Given task:
Please copy out each line of the material that contains the string "text". Case matters.

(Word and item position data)
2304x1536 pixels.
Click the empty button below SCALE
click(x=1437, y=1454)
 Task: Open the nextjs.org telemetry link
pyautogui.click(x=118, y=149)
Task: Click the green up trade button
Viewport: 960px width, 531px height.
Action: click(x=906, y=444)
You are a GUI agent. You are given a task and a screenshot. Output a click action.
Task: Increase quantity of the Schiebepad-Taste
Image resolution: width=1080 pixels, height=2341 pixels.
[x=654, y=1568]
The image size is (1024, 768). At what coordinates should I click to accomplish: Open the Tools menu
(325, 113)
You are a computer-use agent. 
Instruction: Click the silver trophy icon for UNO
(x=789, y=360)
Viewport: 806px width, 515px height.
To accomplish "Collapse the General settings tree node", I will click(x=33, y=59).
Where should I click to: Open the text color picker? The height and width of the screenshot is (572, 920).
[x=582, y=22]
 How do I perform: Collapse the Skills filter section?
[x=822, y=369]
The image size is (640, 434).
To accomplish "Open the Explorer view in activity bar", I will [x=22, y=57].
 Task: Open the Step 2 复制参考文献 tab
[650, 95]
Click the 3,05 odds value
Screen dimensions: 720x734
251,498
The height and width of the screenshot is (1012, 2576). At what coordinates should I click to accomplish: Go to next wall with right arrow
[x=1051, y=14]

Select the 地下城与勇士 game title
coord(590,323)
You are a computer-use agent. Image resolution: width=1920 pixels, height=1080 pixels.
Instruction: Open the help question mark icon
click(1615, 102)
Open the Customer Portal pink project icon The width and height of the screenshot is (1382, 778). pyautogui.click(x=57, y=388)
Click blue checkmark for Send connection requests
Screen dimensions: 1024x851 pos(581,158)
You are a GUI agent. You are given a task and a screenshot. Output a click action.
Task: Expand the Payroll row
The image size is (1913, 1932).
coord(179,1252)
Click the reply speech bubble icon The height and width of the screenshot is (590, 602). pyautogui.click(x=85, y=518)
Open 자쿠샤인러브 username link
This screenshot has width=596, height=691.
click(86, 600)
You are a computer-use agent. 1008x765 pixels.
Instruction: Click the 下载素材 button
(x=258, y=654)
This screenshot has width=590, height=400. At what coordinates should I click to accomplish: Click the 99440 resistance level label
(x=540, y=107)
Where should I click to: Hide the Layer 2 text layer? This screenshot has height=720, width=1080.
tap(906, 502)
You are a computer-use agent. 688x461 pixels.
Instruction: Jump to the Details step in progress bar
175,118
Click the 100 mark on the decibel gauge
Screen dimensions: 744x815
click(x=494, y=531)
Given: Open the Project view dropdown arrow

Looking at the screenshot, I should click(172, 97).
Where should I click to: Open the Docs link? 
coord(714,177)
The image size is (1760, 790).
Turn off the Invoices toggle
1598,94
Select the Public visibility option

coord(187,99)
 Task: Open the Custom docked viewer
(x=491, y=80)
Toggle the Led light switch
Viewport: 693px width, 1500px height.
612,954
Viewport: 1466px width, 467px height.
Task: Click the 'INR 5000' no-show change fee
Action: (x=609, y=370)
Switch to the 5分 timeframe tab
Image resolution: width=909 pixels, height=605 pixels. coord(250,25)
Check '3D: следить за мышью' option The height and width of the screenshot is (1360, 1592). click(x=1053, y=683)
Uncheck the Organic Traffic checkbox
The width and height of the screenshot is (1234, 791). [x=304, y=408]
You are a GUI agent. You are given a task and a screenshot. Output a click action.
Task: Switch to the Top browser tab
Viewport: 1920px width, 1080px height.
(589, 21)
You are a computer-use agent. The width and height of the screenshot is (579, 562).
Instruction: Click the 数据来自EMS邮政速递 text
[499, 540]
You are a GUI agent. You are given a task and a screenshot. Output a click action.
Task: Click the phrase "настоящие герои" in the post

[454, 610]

Exercise response:
Where should I click to: Open the text color picker? The height and width of the screenshot is (572, 920).
Where should I click to: Hide the Layer 2 text layer? This screenshot has height=720, width=1080.
Instruction: Click the 数据来自EMS邮政速递 text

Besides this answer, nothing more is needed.